Two-Tier Rates Eyed For Delinquent Taxpayers
In a speech before the Rotary Club of Manila, Finance Secretary Carlos Dominguez said the government is pushing for a general amnesty program on all unpaid internal revenue taxes, excluding internal revenue taxes arising from importation and customs duties.
Under the proposal, delinquent taxpayers who wish to avail of the amnesty program would pay only 50 percent of the basic tax, excluding surcharges and the interest charged. However, for those already facing criminal cases in court, the rate is proposed at 80 percent, also of the basic tax only.
Dominguez said the government is also planning to roll out a separate amnesty program for those with unpaid estate taxes.

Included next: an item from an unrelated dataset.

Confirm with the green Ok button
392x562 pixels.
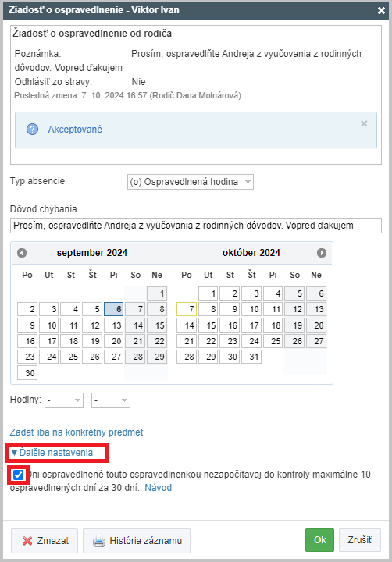319,540
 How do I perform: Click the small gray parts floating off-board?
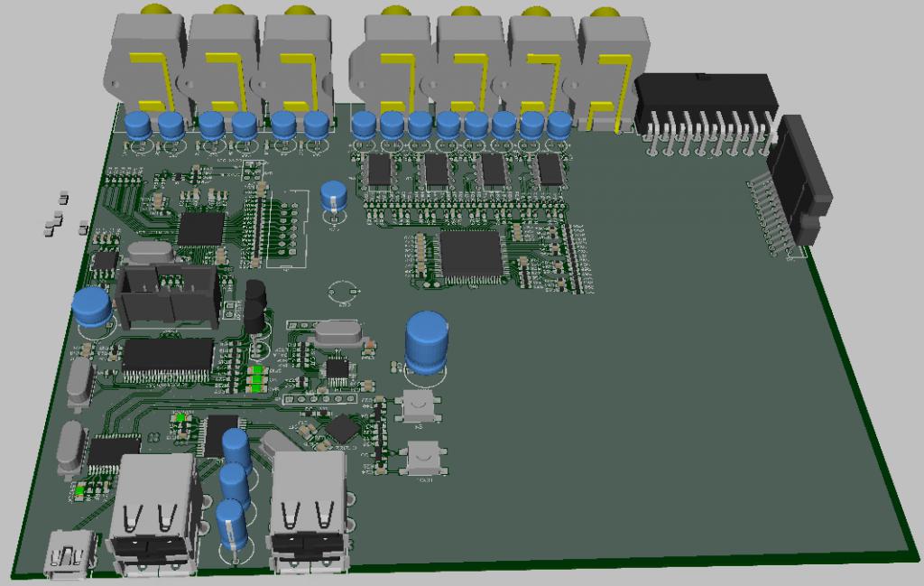(x=58, y=217)
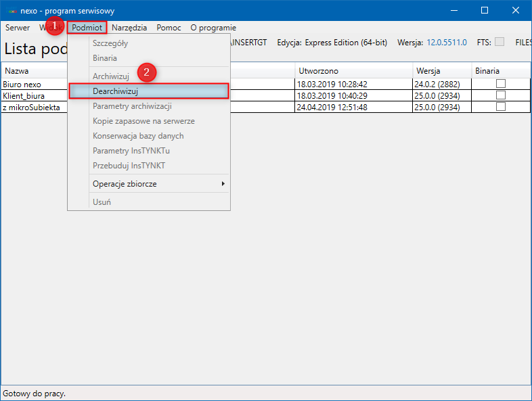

He added that the program will help clear the dockets, as well as enable the transfer of stranded real properties so that they can be made economically useful.
In particular, the finance chief said the proposal is to lower the rate to only six percent of the net undeclared estate for those who died prior to Jan. 1, 2018. Previously, the estate tax rate was at 20 percent.

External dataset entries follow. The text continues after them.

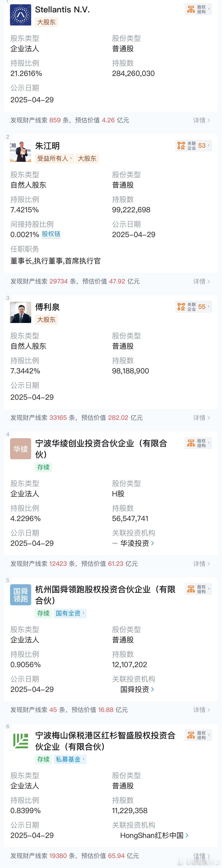
Task: Open 宁波梅山红杉智盛 equity structure icon
Action: click(x=198, y=735)
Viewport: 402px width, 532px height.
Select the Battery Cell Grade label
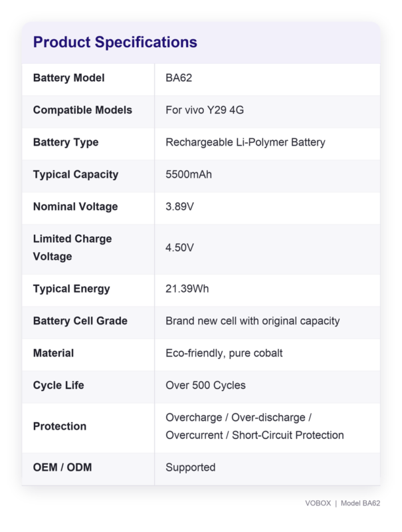[80, 321]
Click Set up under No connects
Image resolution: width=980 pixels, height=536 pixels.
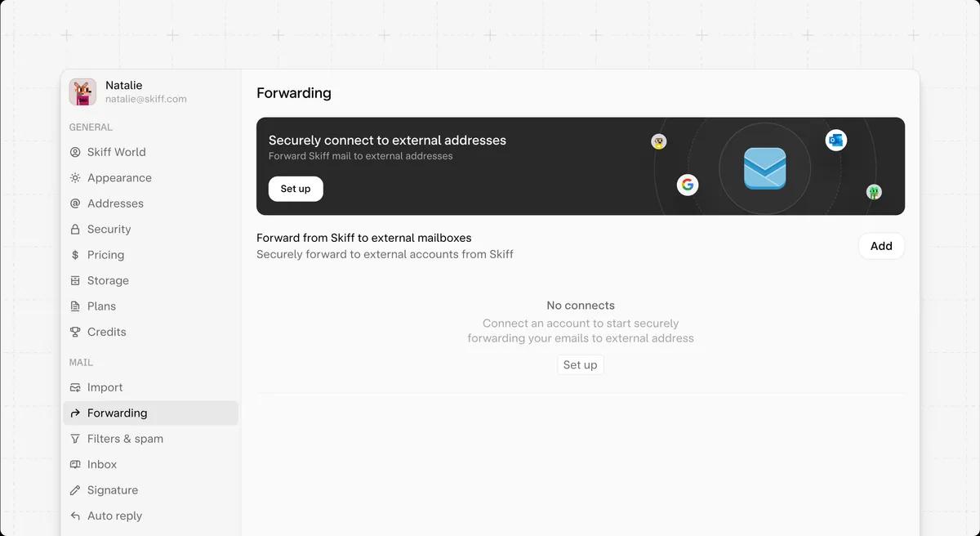point(580,364)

The proposal to implement a tax amnesty program is part of Package 1B of the government’s Comprehensive Tax Reform Program. A bill containing the proposal is currently pending in Congress. Dominguez said earlier the bill is expected to be passed by Congress in the third quarter.
In line with this, Dominguez said the implementation of the amnesty program would be moved to April 2019, in time with the income tax filing season of the Bureau of Internal Revenue (BIR).

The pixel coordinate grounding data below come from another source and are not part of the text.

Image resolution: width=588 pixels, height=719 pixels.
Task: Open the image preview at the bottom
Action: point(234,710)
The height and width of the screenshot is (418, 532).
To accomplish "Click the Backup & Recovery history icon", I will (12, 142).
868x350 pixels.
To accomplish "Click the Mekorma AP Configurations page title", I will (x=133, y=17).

Aside from tax amnesty, Package 1B involves adjustments in the motor vehicle users charge and amendments in the Bank Secrecy Law. These provisions were originally proposed under Republic Act 10963 or the TRAIN Law, but the final version of the law did not include these measures.
According to DOF estimates, the government is expected to generate P38.9 billion in additional revenue.
Meanwhile, Dominguez said the DOF is also proposing that the value-added tax (VAT) “be treated as purely a consumption tax.” As such, it will be collected at the point of consumption or sale, and it will be refunded when the consumption is done outside the Philippines. VAT exemptions should not be granted as investment incentives.